(WORK TO COMPLETE):
Starting with the line that contains "Given: Click the orange REST legend swatch" and stopping after the line that contains "Toggle the Groups", copy the entries below exactly. Include nothing else.

Stored data entries
▼

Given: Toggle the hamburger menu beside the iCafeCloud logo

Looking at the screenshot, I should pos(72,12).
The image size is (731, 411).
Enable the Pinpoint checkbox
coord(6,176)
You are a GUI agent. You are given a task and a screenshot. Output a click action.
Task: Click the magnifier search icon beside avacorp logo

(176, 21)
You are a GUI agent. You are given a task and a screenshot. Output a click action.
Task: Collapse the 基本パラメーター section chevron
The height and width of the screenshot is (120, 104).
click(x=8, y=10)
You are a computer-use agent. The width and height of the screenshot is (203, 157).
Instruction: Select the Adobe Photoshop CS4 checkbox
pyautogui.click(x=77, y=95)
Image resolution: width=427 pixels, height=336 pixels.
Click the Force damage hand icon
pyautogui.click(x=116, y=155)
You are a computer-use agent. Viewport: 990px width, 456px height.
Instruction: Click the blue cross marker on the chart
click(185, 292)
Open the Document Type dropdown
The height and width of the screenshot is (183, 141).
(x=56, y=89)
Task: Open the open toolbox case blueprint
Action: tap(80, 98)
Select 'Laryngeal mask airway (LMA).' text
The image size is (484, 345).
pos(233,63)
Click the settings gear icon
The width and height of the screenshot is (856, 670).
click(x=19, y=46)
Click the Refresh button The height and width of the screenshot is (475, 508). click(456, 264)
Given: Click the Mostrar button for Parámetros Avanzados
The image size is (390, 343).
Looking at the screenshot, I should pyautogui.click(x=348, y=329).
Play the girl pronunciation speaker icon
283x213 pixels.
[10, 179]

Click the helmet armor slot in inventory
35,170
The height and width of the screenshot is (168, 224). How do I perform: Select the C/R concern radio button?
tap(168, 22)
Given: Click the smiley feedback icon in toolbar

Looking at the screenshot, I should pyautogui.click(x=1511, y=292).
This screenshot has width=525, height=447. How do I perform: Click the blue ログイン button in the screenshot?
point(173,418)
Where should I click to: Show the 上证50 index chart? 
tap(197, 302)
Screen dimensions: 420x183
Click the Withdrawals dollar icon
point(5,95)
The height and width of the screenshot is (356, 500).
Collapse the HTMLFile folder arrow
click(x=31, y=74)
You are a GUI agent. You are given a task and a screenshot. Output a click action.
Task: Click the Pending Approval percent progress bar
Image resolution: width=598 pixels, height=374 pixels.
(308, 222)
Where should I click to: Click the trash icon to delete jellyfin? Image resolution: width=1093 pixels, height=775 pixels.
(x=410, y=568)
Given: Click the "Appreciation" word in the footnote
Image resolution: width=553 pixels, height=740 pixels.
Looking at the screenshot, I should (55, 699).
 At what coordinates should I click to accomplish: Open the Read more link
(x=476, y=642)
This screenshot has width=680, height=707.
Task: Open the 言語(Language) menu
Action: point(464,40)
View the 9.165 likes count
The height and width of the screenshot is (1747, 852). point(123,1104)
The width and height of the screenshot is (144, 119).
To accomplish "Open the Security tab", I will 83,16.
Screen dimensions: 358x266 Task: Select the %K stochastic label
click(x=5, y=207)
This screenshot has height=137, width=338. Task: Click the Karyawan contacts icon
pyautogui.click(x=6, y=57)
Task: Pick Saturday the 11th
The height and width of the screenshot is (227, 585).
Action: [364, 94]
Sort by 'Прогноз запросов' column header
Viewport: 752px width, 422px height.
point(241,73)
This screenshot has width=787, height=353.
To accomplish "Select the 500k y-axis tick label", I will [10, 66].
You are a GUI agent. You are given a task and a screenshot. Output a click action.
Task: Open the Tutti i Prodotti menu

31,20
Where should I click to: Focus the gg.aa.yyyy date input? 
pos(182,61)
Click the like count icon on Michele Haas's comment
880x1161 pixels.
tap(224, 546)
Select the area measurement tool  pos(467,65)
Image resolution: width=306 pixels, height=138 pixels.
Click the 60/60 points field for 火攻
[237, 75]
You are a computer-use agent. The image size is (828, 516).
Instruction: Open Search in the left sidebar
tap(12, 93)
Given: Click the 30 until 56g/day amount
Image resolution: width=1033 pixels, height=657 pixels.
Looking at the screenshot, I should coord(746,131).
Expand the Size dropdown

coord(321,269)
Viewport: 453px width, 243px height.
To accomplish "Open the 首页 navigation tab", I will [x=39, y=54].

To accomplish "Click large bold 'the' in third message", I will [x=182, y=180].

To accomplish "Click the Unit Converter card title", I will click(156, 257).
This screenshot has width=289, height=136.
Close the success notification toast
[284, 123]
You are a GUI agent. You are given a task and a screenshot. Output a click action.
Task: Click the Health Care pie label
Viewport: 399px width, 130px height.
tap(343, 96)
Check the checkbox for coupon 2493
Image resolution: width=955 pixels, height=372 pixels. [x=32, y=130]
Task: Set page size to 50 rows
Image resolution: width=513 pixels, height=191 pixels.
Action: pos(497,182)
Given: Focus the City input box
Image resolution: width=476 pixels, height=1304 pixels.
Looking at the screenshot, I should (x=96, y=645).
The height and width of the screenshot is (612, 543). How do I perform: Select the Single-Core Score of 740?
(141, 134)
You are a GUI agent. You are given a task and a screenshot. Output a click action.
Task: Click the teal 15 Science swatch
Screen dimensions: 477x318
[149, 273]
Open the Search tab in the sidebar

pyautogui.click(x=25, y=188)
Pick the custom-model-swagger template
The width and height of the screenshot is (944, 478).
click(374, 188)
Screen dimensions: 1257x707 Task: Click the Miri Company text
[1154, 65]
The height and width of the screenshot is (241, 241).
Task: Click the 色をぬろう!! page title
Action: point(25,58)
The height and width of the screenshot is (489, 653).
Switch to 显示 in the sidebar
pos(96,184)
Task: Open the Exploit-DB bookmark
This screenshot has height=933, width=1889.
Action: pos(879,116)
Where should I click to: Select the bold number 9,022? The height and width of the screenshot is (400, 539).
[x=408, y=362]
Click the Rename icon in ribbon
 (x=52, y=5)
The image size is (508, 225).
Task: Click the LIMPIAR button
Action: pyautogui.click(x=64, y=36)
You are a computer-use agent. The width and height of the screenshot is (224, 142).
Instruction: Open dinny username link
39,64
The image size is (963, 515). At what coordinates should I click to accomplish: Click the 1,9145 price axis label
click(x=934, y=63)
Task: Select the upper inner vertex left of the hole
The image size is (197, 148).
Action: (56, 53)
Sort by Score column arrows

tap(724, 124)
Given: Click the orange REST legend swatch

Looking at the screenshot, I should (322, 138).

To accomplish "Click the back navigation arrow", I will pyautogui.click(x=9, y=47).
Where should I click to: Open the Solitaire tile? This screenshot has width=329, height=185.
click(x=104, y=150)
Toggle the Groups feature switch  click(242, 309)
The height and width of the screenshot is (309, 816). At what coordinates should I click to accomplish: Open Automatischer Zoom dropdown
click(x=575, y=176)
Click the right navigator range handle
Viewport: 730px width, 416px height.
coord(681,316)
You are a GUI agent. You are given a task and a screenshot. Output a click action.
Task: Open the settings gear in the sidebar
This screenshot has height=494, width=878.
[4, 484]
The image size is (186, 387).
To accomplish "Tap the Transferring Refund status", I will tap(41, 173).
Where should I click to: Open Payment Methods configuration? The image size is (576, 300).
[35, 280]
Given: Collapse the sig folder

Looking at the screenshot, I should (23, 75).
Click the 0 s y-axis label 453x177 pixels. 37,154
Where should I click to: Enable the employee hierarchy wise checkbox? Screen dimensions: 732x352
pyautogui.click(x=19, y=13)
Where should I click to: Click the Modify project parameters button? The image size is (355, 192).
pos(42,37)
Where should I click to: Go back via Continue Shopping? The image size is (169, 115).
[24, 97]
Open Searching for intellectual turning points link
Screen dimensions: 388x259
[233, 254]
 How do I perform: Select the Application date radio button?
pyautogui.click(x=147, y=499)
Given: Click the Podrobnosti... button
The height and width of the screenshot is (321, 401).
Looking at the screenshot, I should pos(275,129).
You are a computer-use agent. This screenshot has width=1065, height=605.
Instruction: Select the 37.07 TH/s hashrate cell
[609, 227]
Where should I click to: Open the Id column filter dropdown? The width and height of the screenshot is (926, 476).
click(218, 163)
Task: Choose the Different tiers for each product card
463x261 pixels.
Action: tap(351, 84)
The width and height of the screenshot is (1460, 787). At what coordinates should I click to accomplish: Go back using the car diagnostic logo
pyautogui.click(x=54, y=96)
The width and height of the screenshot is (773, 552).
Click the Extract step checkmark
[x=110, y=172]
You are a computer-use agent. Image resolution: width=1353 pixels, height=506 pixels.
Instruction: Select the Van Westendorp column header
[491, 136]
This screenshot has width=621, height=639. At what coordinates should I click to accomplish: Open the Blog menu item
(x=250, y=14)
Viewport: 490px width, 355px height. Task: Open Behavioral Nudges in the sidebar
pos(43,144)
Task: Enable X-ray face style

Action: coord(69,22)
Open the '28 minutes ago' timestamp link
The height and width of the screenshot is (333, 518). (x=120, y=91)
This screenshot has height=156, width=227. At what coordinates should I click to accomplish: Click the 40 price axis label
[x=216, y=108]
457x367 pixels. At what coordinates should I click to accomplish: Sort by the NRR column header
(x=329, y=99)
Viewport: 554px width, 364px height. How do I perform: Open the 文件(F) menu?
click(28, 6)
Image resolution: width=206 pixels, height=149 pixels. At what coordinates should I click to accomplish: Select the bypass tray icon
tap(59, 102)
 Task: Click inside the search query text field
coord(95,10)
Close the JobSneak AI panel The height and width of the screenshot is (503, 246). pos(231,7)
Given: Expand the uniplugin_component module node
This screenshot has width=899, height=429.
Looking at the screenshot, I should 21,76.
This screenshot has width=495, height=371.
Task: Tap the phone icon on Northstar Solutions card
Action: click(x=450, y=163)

▲

(RESPONSE TO THE EXERCISE):
Given: Click the orange REST legend swatch

Looking at the screenshot, I should (322, 138).

To accomplish "Click the back navigation arrow", I will pyautogui.click(x=9, y=47).
Where should I click to: Open the Solitaire tile? This screenshot has width=329, height=185.
click(x=104, y=150)
Toggle the Groups feature switch  click(242, 309)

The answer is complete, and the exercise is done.